The research and consultancy group further elaborated: “It is always important to reflect on the lessons we learn from history. And while the crude oil price collapse of 1986 provides a solid framework for understanding the similar collapse we’re experiencing today, there are also important differences.”

Several circumstances of the 1986 collapse are virtually identical to the ones driving today’s low-price market, including the percentage terms of the price drop and the climate of growing oil demand. Also as in 1986, today’s market is seeing non-OPEC supply growth exceeding that increased demand. Further, OPEC’s decision to compete for market share, largely influenced by Saudi Arabia, echoes its behaviour 30 years ago, Wood Mackenzie said.

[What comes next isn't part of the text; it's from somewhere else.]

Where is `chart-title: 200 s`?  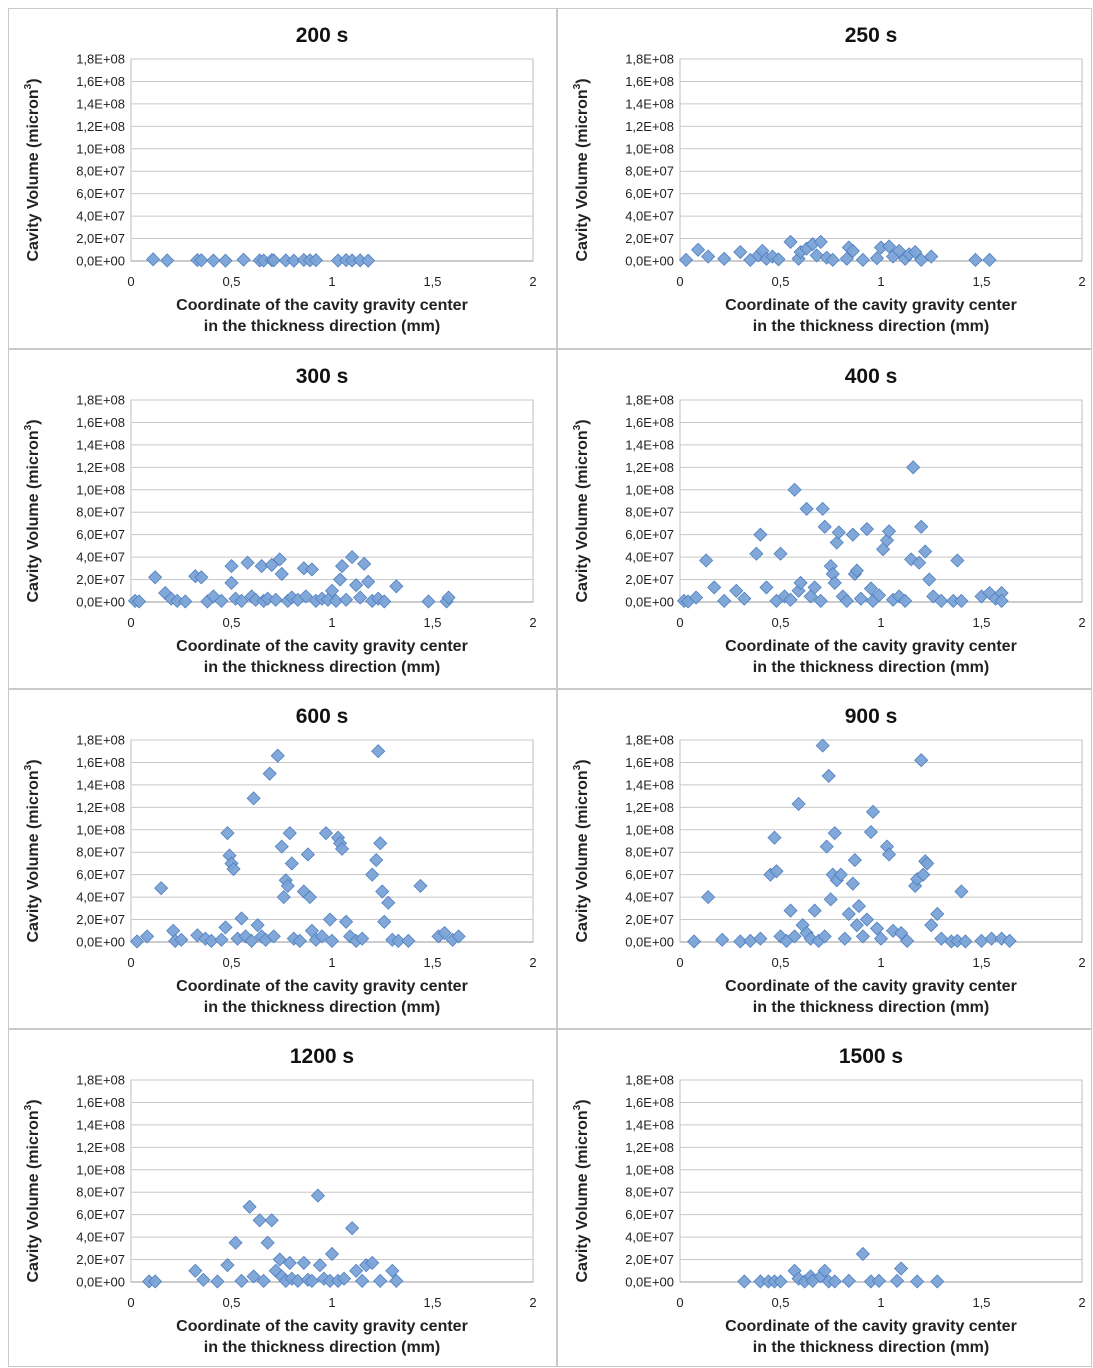 chart-title: 200 s is located at coordinates (322, 36).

Comparing the crude oil price (as an index) in both time periods shows a similar trajectory for the oil market in the year immediately following the peak price.

However, this is where the similarities diverge and two key differences emerge in the stories of 1986 and 2016.

According to the company, the first is the current level of high stocks. In 1987, the year after the previous collapse, oil prices rose. By contrast, in 2016, prices are still declining, resulting in a weaker crude oil outlook than history would suggest.

Secondly, Wood Mackenzied added, the role of US tight oil changes the recovery landscape. Despite a brief recovery in 1987, oil prices fell again. Wood Mackenzie expects a different result this time around, as the projected decline in non-OPEC supplies will surface by 2017 — more quickly than it did in the 1980s — largely due to the responsiveness of US tight oil.

In conclusion, because of the US upstream sector’s proactive nature along with significant demand growth from emerging economies, Wood Mackenzie expects a faster recovery from the current situation than experienced 30 years ago.